Pagar kayu yang menyelimuti
bangunan itu tak kalah menyambutku. Seolah tersenyum ketika pintu pagar itu
berdenyit aku dorong. Tawa canda anak-anak berhamburan ditelingaku. Mereka
berlarian kesana kemari. Atau mereka yang bercengkrama sambil duduk-duduk
dibawah pohon besar dipojok lapangan sekolah. Anak-anak kecil ini nantinya
adalah bukti atas apa yang terus berganti dalam keseharianku ditempat ini.
Untuk semangat, keceriaan, canda
tawa, dan keluguan mereka, aku kan lewati masa ini. Asalkan semua itu ada
didiri mereka aku tak khawatir.
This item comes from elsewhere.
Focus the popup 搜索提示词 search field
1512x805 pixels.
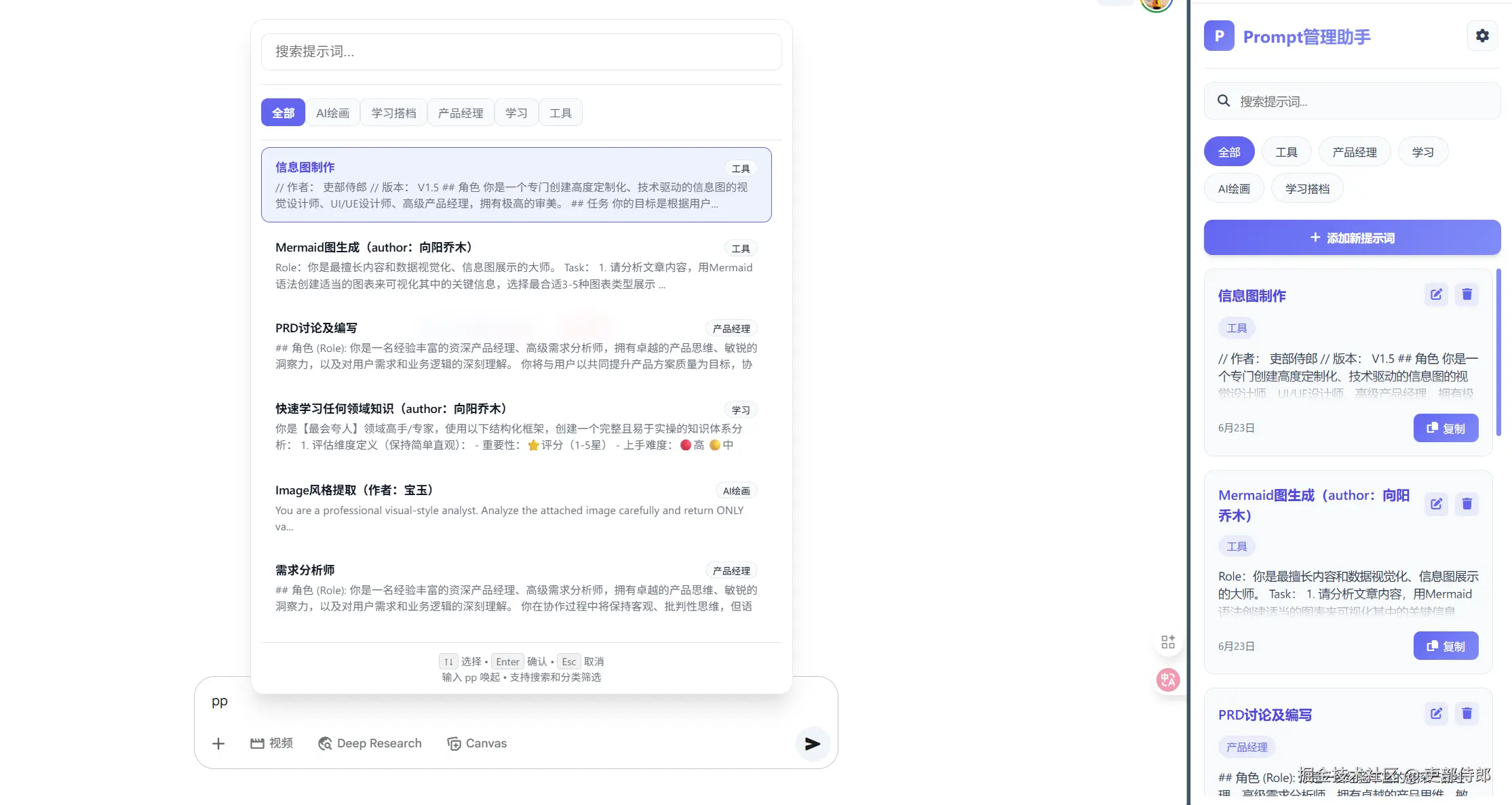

Dan aku tahu pasti, semua anak didunia ini
punya semua sumber yang aku butuhkan untuk melewati waktu berharga ini. Melewati,
mengalami, sekaligus menjalaninya.
Tulisan berwarna di dinding ruang
guru pun selalu menyambutku setiap pagi. Tulisan itu begini: “Mendidik Adalah Tugas Kitorang Samua”. Siapa
pun yang menulis tulisan ini, ia hebat!. Satu kalimat ini menyemburkan energi
positif tiap kali aku memasuki pintu pagar sekolah. Ia berhasil menyelam masuk
kedalam hati dan menggugah hati nurani terdalam. Aku sadar bahwa aku sudah
masuk kedalam episode hidup yang lain. Hidupku kini sudah berbeda dan aku harap
perjalanan hidup kali ini akan jauh lebih berharga dari sebelumnya.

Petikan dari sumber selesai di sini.